А Джейн уже начала свой рассказ о том, как она, дочь-бесприданница одного учителя рисования при муниципалитете («Вы можете увидеть работы моего отца в лицее Дюге-Труэна, среди прочих – первоклассный рисунок углём "Ослы на водопое"»), носила по
Джейн никогда не говорила об этом при Фару. Она дожидалась, пока завершение трапезы не вернёт его к трудам или безделью. И даже оставаясь наедине с Фанни, она продолжала ждать, пока у той не упадёт с колен книга или пока она не проснётся, посвежевшая после своей сиесты, со словами: «Что новенького, Джейн?» Поскольку Джейн рассказывала не по порядку, то Фанни так никогда и не удалось толком узнать, то ли это Мейрович, удивительной красоты поляк и, кстати, коллективист, отнял Джейн у Дейвидсона, то ли он получил её из щедрых и опасных рук этого Дейвидсона, который в её рассказе предстал как «тот самый английский композитор».
«Неужели в Англии кроме него нет других композиторов?» – подумала Фанни.
Зато Антуана де Кемере, первое несчастье Джейн, она знала буквально наизусть.
– Когда я ждала отца в конце небольшой террасы, – повествовала Джейн, – то приходила заранее, до условленного часа, и мне приходилось ждать его очень долго, перегнувшись так, что от перекладины мне делалось даже больно тут вот, на уровне желудка. Оттого что я видела всё время одно и то же и на глаза не попадалось ничего нового, у меня начинала кружиться голова… Я помахивала цветком, держа рукой его за конец стебелька… Ведь в каждой девушке живёт настоящий бес, вы же знаете…
«Нет, я не знаю», – мысленно ответила ей Фанни.
– …и в худшие из дней я говорила себе: «Пусть внизу появится какой-нибудь мужчина, и я уроню цветок…» В конце концов я выпустила из руки цветок, он упал между ушей лошади… но на лошади сидел всадник.
«Браво! – воскликнула про себя Фанни. – Какой красивый эпизод под занавес для первого акта! Не предложить ли мне его Фару?..»
Но она тут же сморщила носик.
«Почему это опять смахивает на какую-то английскую пьесу?.. Мейрович – тот, по крайней мере, колотил Джейн. Она это утверждает, она даже показывала мне место на руке, которое ей прижёг этот отвратительный садист… Все эти несчастья Джейн производят на меня такое же впечатление, как экранизация "Сломанной лилии", даже ещё меньше…»

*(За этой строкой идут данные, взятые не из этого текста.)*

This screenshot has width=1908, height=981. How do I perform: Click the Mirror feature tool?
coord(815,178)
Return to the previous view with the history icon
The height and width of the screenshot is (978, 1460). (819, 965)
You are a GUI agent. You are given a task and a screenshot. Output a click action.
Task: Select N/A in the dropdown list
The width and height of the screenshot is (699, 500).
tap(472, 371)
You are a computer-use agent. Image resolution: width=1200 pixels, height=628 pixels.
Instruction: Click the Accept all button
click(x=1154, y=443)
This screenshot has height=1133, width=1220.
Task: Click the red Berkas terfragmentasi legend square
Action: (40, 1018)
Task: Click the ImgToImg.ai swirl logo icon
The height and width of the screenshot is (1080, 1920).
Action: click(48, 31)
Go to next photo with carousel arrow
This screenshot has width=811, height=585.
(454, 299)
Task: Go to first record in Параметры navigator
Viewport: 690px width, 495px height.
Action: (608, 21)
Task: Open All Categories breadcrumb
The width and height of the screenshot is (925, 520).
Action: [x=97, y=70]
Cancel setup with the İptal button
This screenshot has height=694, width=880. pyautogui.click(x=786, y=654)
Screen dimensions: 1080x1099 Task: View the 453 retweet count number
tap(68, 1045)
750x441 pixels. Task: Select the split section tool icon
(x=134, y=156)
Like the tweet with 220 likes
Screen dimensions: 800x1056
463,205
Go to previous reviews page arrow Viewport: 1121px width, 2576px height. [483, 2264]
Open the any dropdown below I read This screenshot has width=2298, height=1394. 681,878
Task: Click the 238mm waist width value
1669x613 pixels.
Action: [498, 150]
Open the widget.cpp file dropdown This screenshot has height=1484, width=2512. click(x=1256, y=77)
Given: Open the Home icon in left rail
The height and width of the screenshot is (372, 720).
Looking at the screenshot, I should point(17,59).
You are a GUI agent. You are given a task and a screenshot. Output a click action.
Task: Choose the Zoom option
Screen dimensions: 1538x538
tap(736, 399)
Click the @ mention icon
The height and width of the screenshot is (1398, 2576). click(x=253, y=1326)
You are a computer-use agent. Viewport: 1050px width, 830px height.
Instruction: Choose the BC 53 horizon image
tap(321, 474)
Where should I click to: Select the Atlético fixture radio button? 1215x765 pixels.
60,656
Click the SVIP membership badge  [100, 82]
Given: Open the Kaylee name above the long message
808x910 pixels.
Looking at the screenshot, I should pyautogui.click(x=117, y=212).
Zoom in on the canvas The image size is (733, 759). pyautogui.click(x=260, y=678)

– Фару, – сказала она однажды мужу, – объясни мне, почему, когда незамужняя женщина рассказывает о любовниках, которые у неё были, она обычно называет их своими «несчастьями»? И почему те же самые мужчины называются «счастье номер один», «счастье номер два», если дама замужем?
– Не приставай ко мне с глупостями, – ответил басовитый задумчивый голос. – И вообще, оставь меня в покое.
– Фару, я в конце концов стану думать, что ты не разбираешься ни в чём. Ты можешь хотя бы понять, почему Джейн с презрением и неприязнью говорит о мужчинах, деливших с нею ложе?
Фару, казалось, размышлял.
– Ну да, я могу это понять. Это естественно.
– О!..
– Это пережиток, и весьма похвальный, стыдливости у самки. Это раскаяние. Это стремление к лучшему.
– Фару, ты меня смешишь!
Он сурово смерил её своим жёлтым взглядом, словно Фанни была его стадом или огородом.
– Это ты ничего не понимаешь. Ты слишком проста. Ты чудовище. Впрочем, ты меня любишь, и это отнимает у тебя здравый рассудок.
Она обвила руками его шею, потёрлась о него белым носиком.